"I am in a place where I feel safe, I am in hiding. There are people who want to kill me.
"My life is in danger. I cannot go to work or meet with workers," Gaddafi Mdoda told Sapa.
Amcu members started a strike for better wages on platinum mines in Rustenburg in the North West on Thursday morning.
Mdoda said union leader Joseph Mathunjwa had made several accusations against him, including that he accepted money from Anglo American Platinum (Amplats) to ensure that some of the company's shafts were closed and workers retrenched, and plotting to establish a rival union.
He said Mathunjwa mentioned his name as a traitor at a rally in Rustenburg on Sunday. This was the second time he was accused of being a traitor in public.
"He endangered my life without checking facts with me. I want him to clear my name. I want a live debate with him for the world to see who is corrupt."
When asked about reported divisions within Amcu, its leader, Mathunjwa told SAfm in an interview on Thursday morning: "I cannot dignify such nonsense... I think the best thing for you to do, you drive to those mines and interview each and every branch leadership there, and the workers."
The SAfm presenter started responding by saying that he had already spoken to Mdoda, but Mathunjwa interrupted him, saying: "He is not a member of Amcu... I'm telling you Gaddafi was called for a disciplinary by his branch.
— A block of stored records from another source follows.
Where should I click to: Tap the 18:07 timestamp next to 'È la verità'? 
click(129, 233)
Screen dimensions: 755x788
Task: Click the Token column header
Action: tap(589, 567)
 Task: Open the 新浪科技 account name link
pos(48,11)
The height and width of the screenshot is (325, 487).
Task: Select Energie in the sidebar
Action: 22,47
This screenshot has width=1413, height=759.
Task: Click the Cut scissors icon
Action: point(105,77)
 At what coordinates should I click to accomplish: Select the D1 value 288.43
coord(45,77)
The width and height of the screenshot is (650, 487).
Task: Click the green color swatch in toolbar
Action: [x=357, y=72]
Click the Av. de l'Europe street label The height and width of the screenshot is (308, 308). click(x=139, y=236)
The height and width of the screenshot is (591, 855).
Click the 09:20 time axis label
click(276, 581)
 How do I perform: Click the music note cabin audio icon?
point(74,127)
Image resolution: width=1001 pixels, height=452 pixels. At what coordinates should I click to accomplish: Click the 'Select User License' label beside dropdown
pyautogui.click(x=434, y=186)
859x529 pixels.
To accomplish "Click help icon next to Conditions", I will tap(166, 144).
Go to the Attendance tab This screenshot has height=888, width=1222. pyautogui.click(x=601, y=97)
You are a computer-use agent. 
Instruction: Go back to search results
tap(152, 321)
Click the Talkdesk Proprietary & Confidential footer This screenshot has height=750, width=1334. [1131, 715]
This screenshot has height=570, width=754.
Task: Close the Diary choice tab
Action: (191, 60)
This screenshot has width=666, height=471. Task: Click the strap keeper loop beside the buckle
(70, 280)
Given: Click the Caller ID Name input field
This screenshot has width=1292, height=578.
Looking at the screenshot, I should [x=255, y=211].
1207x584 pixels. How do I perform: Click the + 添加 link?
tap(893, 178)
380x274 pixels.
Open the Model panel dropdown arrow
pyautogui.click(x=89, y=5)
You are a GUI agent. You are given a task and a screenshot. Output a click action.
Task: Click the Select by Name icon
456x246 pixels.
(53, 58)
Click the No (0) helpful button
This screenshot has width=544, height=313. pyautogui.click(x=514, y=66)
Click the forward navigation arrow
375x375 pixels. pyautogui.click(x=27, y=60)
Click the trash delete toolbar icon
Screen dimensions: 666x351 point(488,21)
He never pitched up and his branch took a decision through the rightful structures; he is no longer a member of Amcu."
But Mdoda insisted: "I am still an Amcu member, I pay my subscription fee monthly to the union. I was never voted out or dismissed."
Earlier this week, it was reported that Mathunjwa named several Amcu "dissidents" from the stage at a rally in Rustenburg on Sunday, describing them as "traitors".
On Monday, the Workers & Socialist Party (Wasp) hosted a press conference to voice its concern over Mathunjwa's comments, and questioned the wisdom of the strike in the platinum industry.
"The real reason for the witch-hunt is that these comrades have been at the forefront of calling for the democratisation of Amcu and the accountability of its leadership," Wasp said in a statement.
"Amongst the complaints is the Amcu leadership's failure to organise even basic democratic structures in Rustenburg that would give workers a genuine voice within their own union."